The 19-member task force, headed by former Rep. Cardiss Collins, called on Nielsen to improve the sample for its new Local People Meter electronic measurement system, which has drawn fire for undercounting minorities. Other suggestions called for improving Nielsen’s field force, internal diversity and public communications.
Nielsen President and CEO Susan Whiting said the task force’s priority was to help “Nielsen do a better job of measuring America’s highly diverse and changing population.” The company has pledged to adopt many of the recommendations. Whiting said Nielsen’s clients and the Media Ratings Council, which accredits audience measurement, will need to support changes.
Topping the task force’s list were Nielsen’s controversial LPMs, currently in place in New York, Chicago, Los Angeles, San Francisco and Boston, and slated to roll out soon in Atlanta, Dallas, Washington and Philadelphia. LPMs “can more accurately measure the diverse viewing audience,” than the paper logs or “diaries” they replace, the Task Force noted. But, the report says, urbanized TV markets present more challenges. Among the suggestions to improve the sample were financial incentives and a new recruitment video. The task force also studied Nielsen’s field operations, concluding that multilingual written materials, female representatives and cultural training would aid in minority recruitment.

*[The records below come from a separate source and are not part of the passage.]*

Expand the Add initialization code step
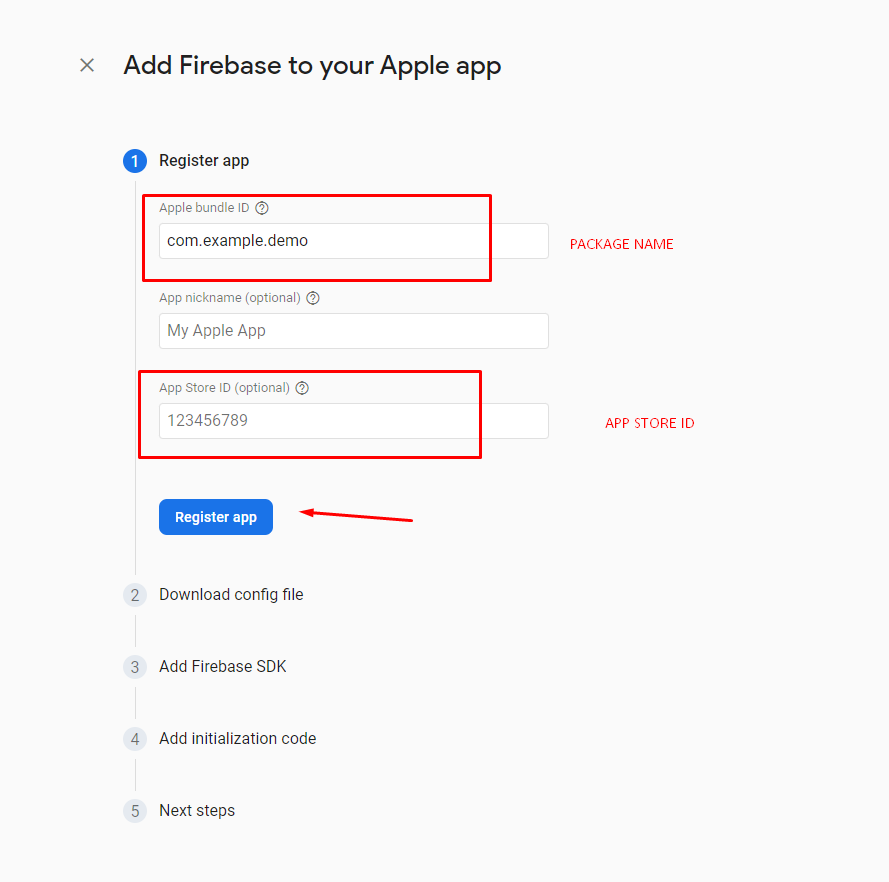Image resolution: width=889 pixels, height=882 pixels. click(237, 739)
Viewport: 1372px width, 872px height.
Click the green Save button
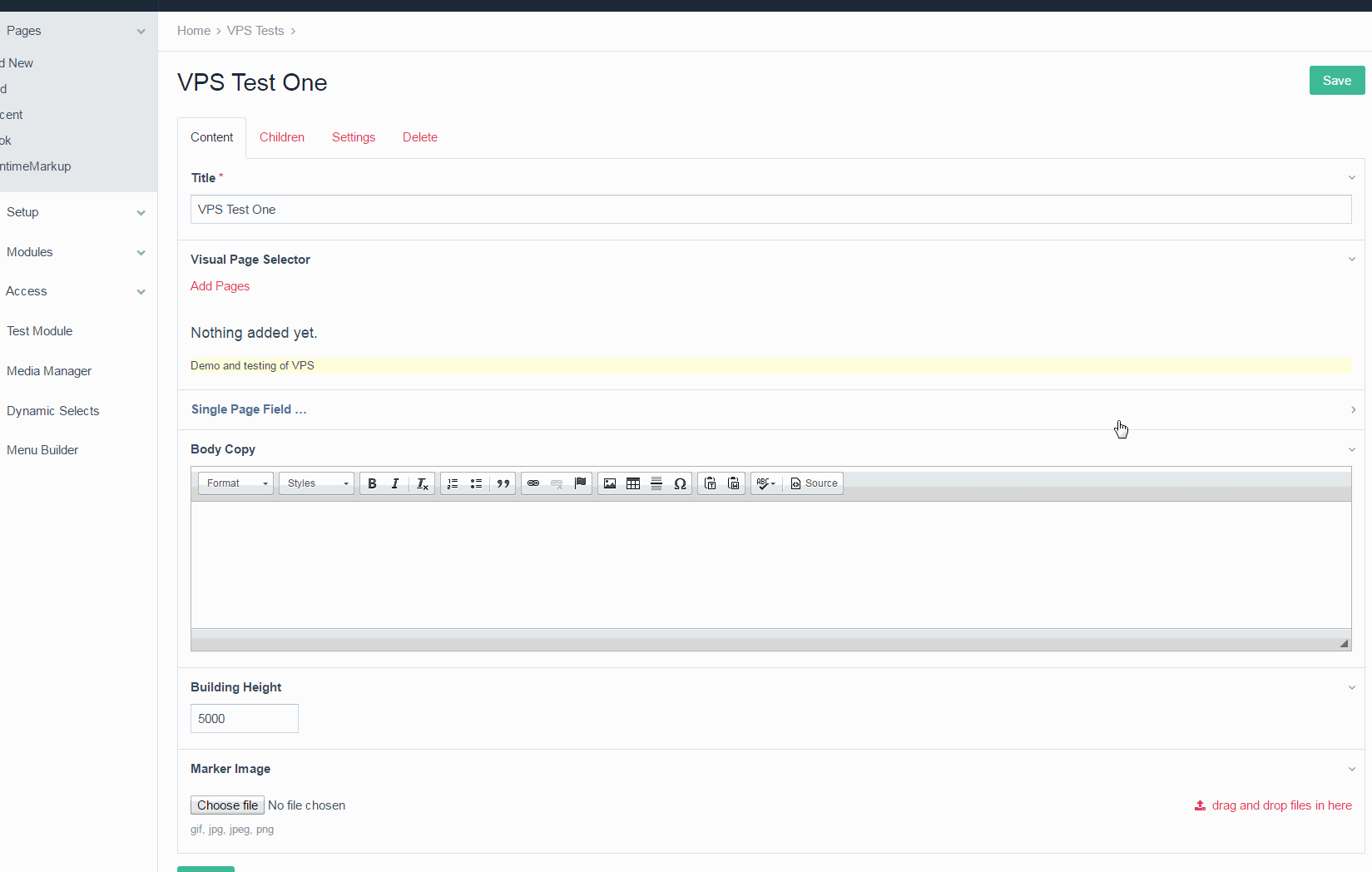[1336, 81]
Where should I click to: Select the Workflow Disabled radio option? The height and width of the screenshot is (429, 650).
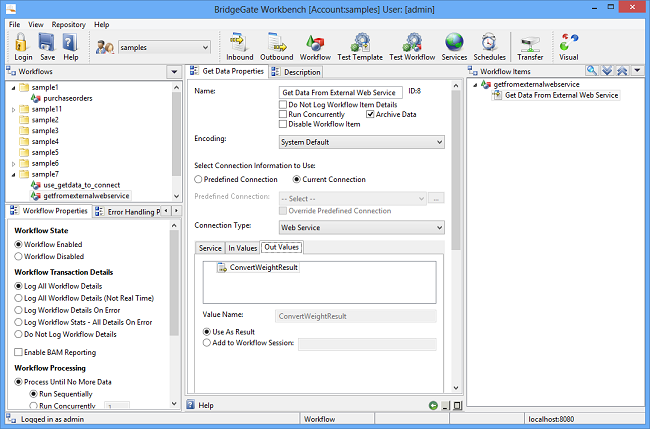17,256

The task force posted its full report on www.everyonecounts.tv.
The group was formed in April 2004 on the recommendation of Rep. Charles B. Rangel (D-N.Y.) in response to concerns that LPMs were not accurately counting minority viewers. In presenting its findings to Nielsen, Rep. Collins said, “I believe the report will be extremely helpful in your efforts to ensure accurate measurement of persons of color.”